Лука доел и с книгой под мышкой покинул кафе. На подземной стоянке он нашел бордовый «Ситроен дэ эс»-кабриолет, недавно купленный на аукционе. Положив книгу на пассажирское сиденье, он отправился на юго-восток.
Художник жил за площадью Санта-Мария, на последнем этаже охристого здания в ярком живописном районе Трастевере. Свою огромную квартиру он превратил в лофт и устроил там мастерскую. Едва он открыл дверь, в глаза ударил резкий свет, необходимый для работы над картинами. Лука слегка приглушил его, щелкнув выключателем. Практически лишенное мебели помещение казалось необитаемым. В центре возвышался гигантский камин, окруженный изогнутыми стеклами. Повсюду виднелись мольберты, кисточки всевозможных размеров, валики, скребки для дубления кожи, ножи пчеловодов и десятки банок с краской. Ни детской кроватки, ни книжного шкафа, ни дивана, ни телевизора.

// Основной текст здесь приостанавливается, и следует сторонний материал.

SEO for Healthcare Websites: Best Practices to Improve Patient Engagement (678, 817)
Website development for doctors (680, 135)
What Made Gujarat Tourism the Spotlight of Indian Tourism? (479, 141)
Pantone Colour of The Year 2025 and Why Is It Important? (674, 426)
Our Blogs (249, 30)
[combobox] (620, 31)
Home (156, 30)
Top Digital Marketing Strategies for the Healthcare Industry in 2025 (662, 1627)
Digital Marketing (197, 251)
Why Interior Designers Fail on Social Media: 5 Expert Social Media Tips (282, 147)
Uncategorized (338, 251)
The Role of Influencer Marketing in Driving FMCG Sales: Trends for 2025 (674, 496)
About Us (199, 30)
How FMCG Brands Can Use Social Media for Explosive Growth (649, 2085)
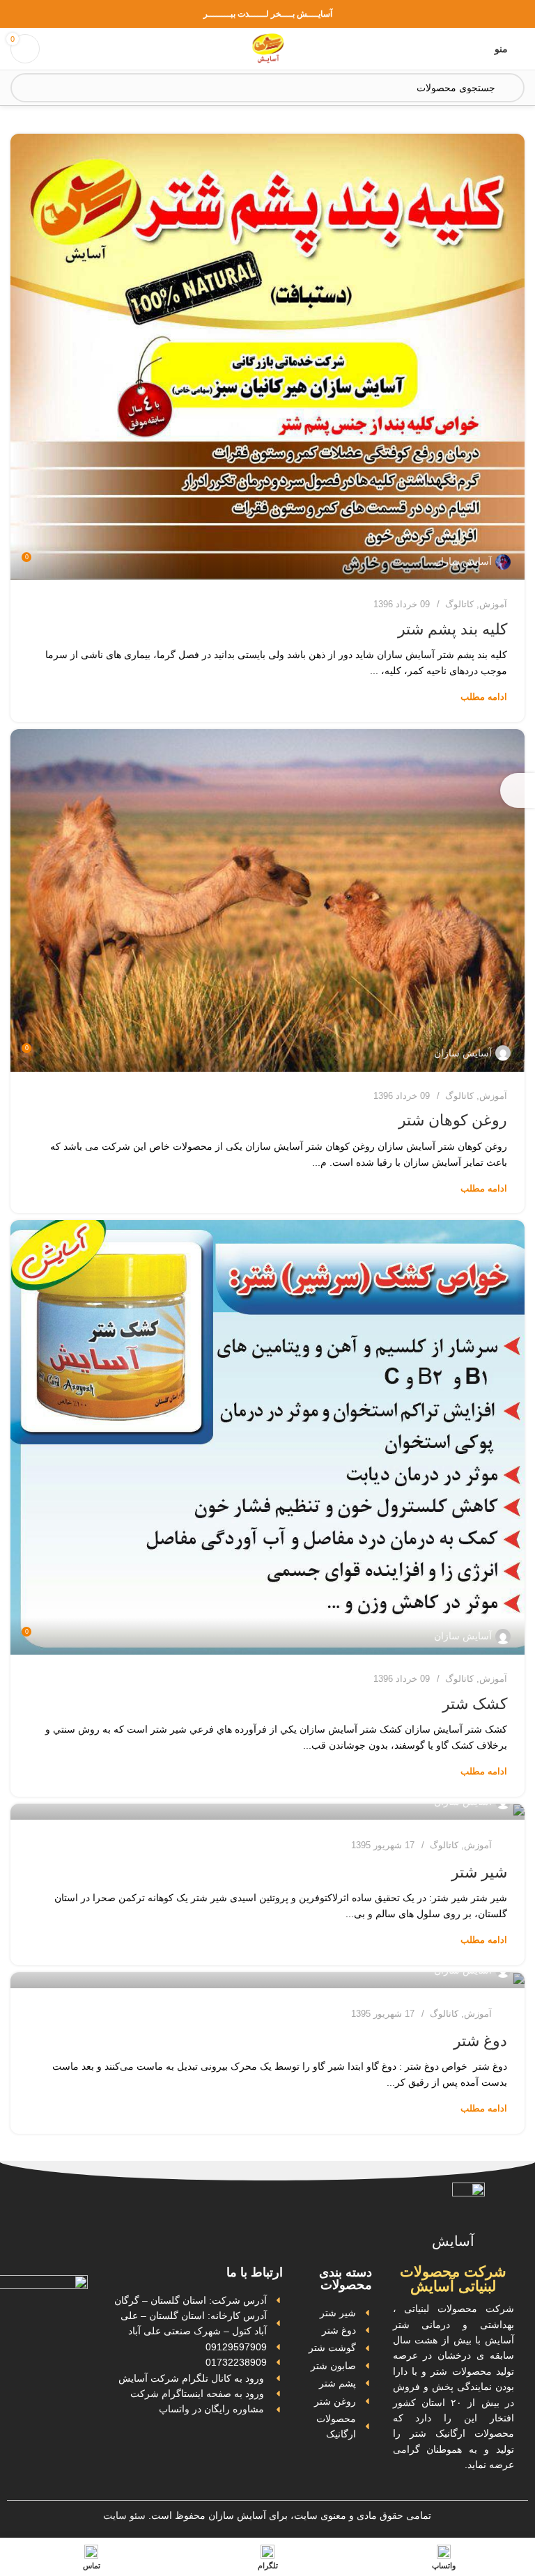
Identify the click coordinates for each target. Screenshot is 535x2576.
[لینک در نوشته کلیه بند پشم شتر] (267, 357)
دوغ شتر (480, 2041)
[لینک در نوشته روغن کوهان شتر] (267, 900)
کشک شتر (474, 1703)
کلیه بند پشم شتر (452, 629)
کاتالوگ (459, 604)
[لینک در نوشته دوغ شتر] (267, 1980)
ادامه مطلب (483, 697)
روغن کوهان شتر (452, 1120)
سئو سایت (124, 2515)
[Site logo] (267, 48)
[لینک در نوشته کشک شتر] (267, 1437)
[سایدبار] (517, 790)
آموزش (493, 604)
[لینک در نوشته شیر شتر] (267, 1812)
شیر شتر (479, 1872)
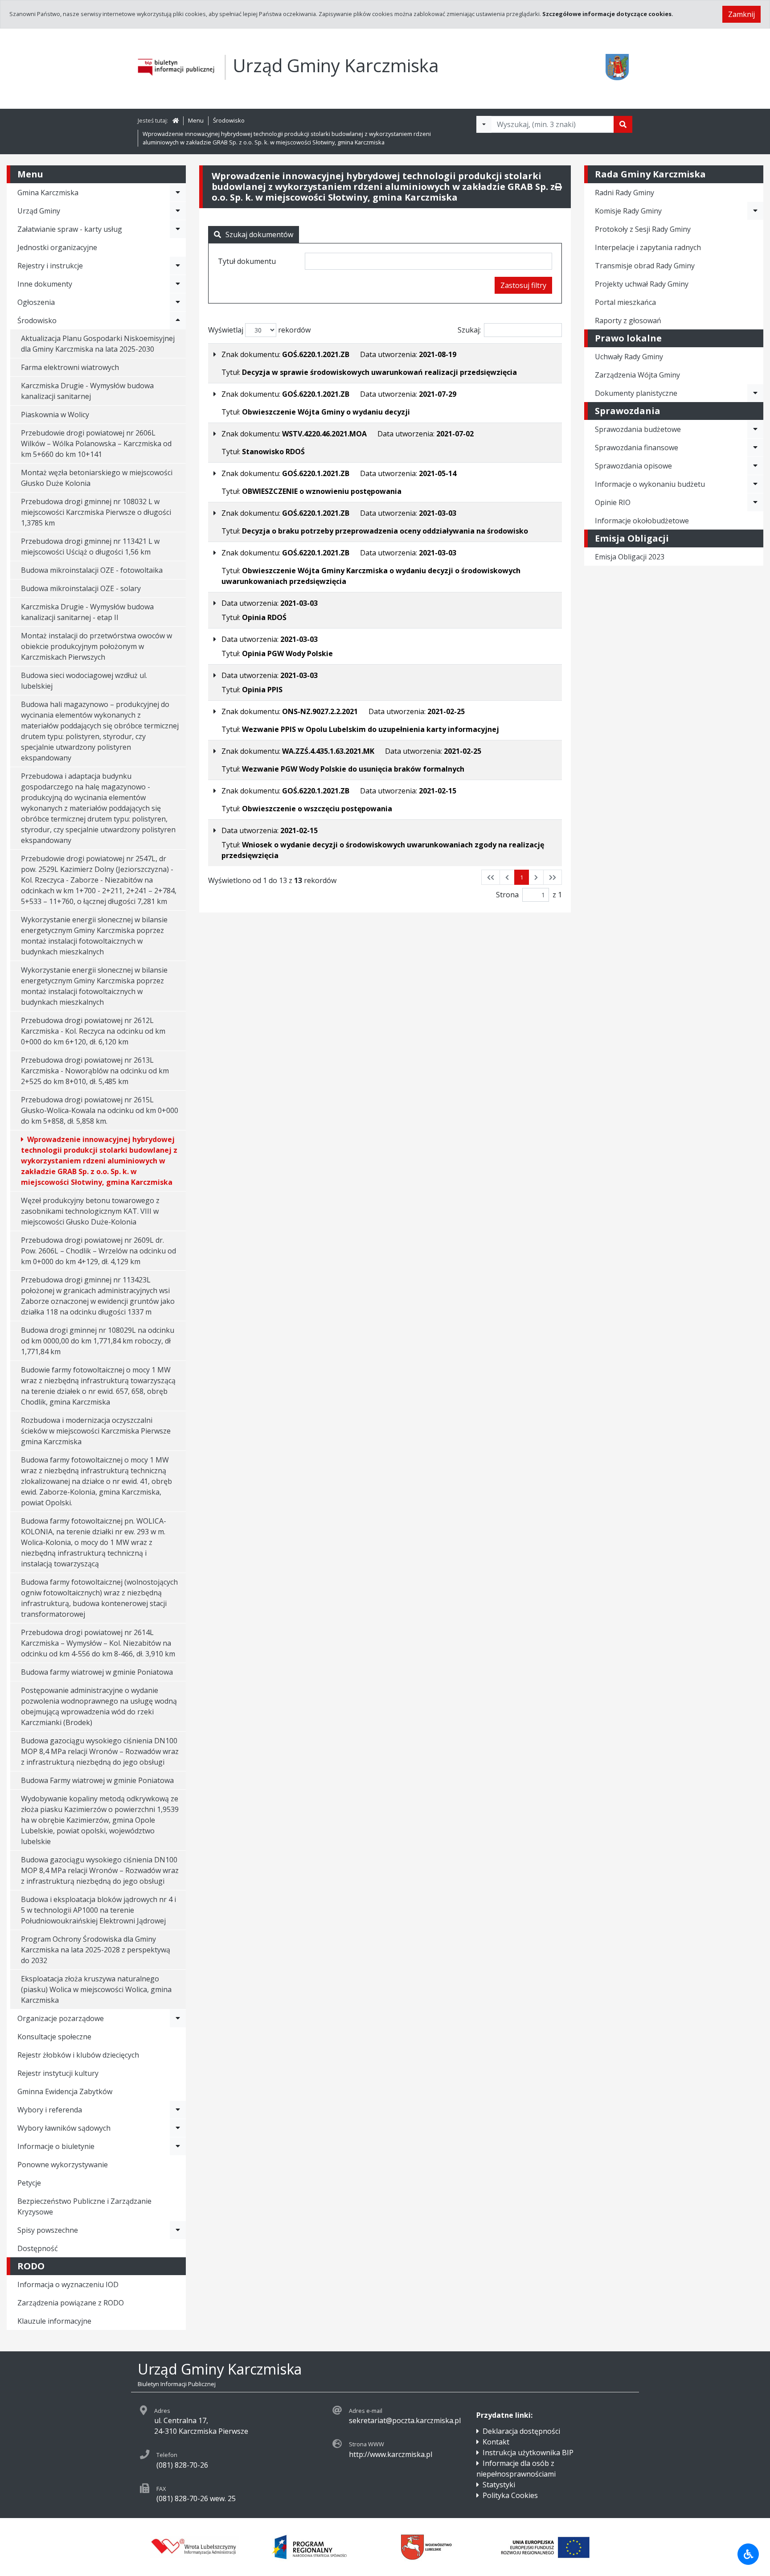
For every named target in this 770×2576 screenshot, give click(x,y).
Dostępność (37, 2248)
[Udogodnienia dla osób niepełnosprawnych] (748, 2554)
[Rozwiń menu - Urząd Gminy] (178, 211)
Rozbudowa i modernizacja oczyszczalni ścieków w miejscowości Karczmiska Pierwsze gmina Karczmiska (96, 1430)
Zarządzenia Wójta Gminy (637, 375)
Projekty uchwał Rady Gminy (641, 284)
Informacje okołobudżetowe (642, 521)
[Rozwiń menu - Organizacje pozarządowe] (178, 2018)
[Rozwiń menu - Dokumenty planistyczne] (755, 393)
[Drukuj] (558, 187)
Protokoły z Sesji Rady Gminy (643, 229)
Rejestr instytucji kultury (57, 2073)
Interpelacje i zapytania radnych (648, 247)
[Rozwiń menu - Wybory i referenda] (178, 2110)
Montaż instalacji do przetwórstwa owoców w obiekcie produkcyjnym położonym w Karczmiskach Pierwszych (96, 646)
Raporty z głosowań (628, 320)
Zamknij (741, 14)
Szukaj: (469, 330)
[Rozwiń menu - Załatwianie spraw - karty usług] (178, 229)
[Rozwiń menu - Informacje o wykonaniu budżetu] (755, 484)
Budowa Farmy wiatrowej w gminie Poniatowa (97, 1780)
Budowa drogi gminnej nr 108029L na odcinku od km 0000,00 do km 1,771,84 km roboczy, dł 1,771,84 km (97, 1340)
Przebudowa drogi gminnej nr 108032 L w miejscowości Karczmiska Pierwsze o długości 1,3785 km (96, 512)
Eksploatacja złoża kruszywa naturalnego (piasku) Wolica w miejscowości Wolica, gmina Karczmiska (96, 1989)
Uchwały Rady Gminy (629, 357)
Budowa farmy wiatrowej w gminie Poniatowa (97, 1672)
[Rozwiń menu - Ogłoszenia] (178, 302)
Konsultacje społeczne (54, 2037)
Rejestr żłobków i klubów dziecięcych (78, 2055)
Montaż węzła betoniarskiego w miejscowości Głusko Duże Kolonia (96, 478)
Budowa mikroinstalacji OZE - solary (81, 588)
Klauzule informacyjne (54, 2321)
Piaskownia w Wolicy (55, 414)
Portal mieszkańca (625, 302)
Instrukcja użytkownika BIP (528, 2452)
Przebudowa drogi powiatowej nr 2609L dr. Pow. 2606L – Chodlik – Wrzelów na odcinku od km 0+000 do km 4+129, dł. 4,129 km (98, 1250)
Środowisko (229, 120)
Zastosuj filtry (523, 285)
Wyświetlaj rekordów (259, 330)
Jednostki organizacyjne (57, 247)
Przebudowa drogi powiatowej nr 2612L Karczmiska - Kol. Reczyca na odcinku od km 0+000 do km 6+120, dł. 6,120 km (93, 1031)
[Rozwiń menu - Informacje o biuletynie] (178, 2146)
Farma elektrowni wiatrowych (70, 367)
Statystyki (499, 2485)
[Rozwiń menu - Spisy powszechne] (178, 2230)
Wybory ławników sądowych (64, 2128)
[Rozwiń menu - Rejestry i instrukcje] (178, 266)
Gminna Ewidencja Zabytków (64, 2091)
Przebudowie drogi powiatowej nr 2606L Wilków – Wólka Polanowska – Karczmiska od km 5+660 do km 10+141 (96, 443)
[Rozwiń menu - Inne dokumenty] (178, 284)
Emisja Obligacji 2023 (629, 557)
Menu (196, 120)
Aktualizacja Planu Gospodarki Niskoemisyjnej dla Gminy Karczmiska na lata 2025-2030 (98, 343)
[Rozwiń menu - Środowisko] (178, 320)
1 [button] (521, 877)
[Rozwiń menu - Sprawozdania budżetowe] (755, 429)
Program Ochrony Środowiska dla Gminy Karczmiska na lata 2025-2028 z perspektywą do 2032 (95, 1949)
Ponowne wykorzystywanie (62, 2164)
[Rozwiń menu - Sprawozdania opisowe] (755, 466)
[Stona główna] (175, 120)
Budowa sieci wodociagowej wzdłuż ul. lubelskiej (84, 680)
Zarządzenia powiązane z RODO (70, 2303)
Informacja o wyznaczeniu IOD (68, 2284)
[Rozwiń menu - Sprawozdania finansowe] (755, 447)
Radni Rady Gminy (624, 192)
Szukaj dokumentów (259, 234)
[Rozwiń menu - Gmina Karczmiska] (178, 192)
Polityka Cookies (510, 2495)
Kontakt (496, 2442)
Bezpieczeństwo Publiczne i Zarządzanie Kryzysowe (84, 2206)
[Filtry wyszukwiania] (483, 124)
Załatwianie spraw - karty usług (69, 229)
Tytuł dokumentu (247, 261)
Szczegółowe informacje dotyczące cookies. (607, 14)
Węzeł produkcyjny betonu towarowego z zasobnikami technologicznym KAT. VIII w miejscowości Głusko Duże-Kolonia (90, 1211)
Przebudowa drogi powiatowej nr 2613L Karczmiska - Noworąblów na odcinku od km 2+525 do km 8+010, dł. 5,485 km (95, 1070)
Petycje (29, 2183)
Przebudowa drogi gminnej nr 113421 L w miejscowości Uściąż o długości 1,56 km (90, 546)
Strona (507, 895)
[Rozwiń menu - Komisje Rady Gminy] (755, 211)
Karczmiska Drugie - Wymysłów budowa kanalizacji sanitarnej (87, 391)
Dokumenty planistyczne (636, 393)
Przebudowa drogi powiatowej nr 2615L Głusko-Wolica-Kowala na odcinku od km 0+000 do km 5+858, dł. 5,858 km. (99, 1110)
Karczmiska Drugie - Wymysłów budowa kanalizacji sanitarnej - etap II (87, 612)
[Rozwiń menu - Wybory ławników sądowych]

Лука внимательно осмотрел свои последние работы — монохромные картины с вариациями на тему белого: насечки, бороздки, выпуклости и крупные мазки, вместе создававшие оригинальную игру света и тени. Полотна высоко ценились на рынке произведений искусства, и коллекционеры отдавали за них большие деньги. Но Лука был умен, он знал, что добиться успеха и признания критиков можно и без особого таланта. В эпоху чрезмерного потребления и изобилия информации покупка картины казалась людям своего рода индульгенцией.
Художник снял куртку и принялся рассматривать фотографии, повествующие о жизни Этель Кауфман. Неожиданно его охватило волнение.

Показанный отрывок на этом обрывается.